Consacré au procès de la junte argentine qui s’est tenu en 1985, The Trial est un modèle de sobriété : entre deux cartons informatifs placés au début et à la fin, dix-huit chapitres d’une durée quasi égale s’étendent sur 180 minutes intégralement constituées des archives filmées du procès. La première qualité du film tient notamment à la préservation du caractère hasardeux des images VHS, dont les quelques aberrations graphiques occasionnent parfois de beaux échos avec ce qui se joue entre les murs du tribunal (des bandes signalétiques qui déforment les visages des juges lors de l’évocation d’un récit de torture, les traînées rouge sang des luminaires lors des mouvements de caméra qui s’attardent sur le groupe des accusés, etc.). Comme Sergeï Loznitsa avec The Kiev Trial (présenté à Venise l’an dernier), Ulises de la Orden fait de la procédure judiciaire le terreau d’un film de montage sans voix-off ni ajouts superflus, dans lequel s’accumule une quantité écrasante de récits de victimes.
À l’approche de la fin du procès, les accusés responsables de la mort et de la disparition de milliers d’innocents (parmi lesquels le général Jorge Rafael Videla et l’amiral Emilio Eduardo Massera, figures majeures de la dictature) se plaignent de la lourdeur et de la lenteur de cette procédure qu’ils considèrent éreintante voire inutile. Mais imprimer à jamais dans la mémoire du pays les exactions commises lors de la dictature militaire nécessite peut-être, justement, d’en passer par cette épuisante épreuve du temps. Les centaines de témoignages apportés visent en cela moins à ajouter des preuves supplémentaires qu’à prendre collectivement la mesure des massacres, le film s’ouvrant sur les mots du procureur, Julio Strassera, annonçant que les sept cents et quelques récits réunis à l’occasion du procès ne représentent qu’un mince échantillon des crimes commis entre 1976 et 1983. C’est en assumant ainsi ses limites sur le plan judiciaire que le procès s’affirme pleinement comme un rituel propice à la mise en scène, avec une structure narrative (les prémisses du coup d’état, les enlèvements puis la découverte des cadavres) couplée à des choix de cadrages oscillant entre captation rigoureuse de l’action et écarts significatifs (avec de nombreux plans de coupe, sur l’audience ou sur un détail de la salle, par exemple le crucifix qui, accroché en hauteur, surplombe la tragédie humaine en contrebas).

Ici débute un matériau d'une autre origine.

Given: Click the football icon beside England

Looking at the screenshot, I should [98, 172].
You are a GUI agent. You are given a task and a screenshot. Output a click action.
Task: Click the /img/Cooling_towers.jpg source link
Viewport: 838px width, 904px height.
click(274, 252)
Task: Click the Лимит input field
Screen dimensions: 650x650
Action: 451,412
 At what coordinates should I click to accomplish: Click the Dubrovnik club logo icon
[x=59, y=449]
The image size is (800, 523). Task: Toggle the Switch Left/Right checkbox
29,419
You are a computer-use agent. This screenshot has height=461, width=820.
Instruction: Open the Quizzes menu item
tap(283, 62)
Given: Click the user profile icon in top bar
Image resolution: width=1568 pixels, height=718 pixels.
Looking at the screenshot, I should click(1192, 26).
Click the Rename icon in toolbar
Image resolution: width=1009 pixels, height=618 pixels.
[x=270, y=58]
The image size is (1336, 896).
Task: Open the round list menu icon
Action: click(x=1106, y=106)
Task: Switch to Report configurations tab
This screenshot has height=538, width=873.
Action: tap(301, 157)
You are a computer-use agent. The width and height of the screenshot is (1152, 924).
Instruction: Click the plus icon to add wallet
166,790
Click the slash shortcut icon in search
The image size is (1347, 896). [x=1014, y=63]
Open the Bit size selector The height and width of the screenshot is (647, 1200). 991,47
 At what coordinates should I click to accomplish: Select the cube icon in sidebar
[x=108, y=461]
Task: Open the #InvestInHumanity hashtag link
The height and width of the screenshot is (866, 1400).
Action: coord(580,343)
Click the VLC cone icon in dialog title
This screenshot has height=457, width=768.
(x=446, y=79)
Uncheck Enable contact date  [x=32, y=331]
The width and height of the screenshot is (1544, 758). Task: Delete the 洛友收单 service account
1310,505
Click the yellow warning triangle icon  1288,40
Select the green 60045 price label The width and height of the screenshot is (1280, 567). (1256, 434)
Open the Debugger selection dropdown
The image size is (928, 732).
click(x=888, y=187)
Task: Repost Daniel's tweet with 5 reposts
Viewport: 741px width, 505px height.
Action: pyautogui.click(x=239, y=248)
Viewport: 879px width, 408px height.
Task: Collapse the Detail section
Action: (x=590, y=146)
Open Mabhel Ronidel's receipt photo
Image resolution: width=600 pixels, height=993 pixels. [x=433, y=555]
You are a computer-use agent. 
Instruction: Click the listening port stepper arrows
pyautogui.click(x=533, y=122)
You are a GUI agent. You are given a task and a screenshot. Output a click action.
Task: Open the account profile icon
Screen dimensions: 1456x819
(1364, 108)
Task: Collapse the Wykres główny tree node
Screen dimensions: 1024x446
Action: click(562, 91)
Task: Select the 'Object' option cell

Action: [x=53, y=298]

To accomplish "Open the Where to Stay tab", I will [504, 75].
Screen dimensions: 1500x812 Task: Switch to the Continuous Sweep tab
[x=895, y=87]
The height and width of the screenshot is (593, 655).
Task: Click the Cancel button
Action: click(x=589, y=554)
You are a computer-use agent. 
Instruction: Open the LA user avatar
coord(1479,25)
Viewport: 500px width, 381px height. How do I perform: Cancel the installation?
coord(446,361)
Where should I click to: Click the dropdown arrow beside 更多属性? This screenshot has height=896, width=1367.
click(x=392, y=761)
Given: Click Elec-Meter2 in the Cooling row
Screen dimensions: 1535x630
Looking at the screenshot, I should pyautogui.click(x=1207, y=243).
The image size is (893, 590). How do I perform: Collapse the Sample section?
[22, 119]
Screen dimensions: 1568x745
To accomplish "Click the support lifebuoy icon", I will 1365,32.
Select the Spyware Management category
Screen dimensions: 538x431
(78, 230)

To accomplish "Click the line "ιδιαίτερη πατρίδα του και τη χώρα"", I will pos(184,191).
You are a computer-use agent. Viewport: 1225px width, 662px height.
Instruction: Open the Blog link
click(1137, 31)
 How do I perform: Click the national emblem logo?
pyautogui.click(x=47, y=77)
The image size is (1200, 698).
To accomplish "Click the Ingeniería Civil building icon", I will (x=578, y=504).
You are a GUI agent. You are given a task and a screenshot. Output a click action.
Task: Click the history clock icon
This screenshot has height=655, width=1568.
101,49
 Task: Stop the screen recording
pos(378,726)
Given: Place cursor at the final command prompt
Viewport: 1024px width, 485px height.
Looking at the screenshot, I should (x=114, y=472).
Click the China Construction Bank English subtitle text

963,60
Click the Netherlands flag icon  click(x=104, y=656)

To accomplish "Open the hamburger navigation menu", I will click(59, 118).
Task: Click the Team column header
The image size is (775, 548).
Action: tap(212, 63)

Ces choix de montage brisent ponctuellement la mécanique inflexible du procès. Par exemple, au milieu du film, l’un des spectateurs fait un malaise alors que la témoin à la barre, occupée à raconter la torture subie durant la junte militaire, tourne la tête en arrière, de sorte que l’on découvre son visage pour la première fois au moment même où son récit, glaçant, s’interrompt. Dans le même esprit, l’ultime prise de parole du procureur, précédant un plan sur une femme qui fond en larmes et se cache le visage, est vécue comme une délivrance communicative. Que ce soit dans la salle du tribunal ou dans la salle de cinéma, la libération des affects résulte précisément de la durée imposante du processus et de l’enchaînement, implacable, des témoignages. Contrairement à ce que l’on pourrait croire, c’est ici la froideur rigoriste du montage qui aura permis de faire éclore l’émotion.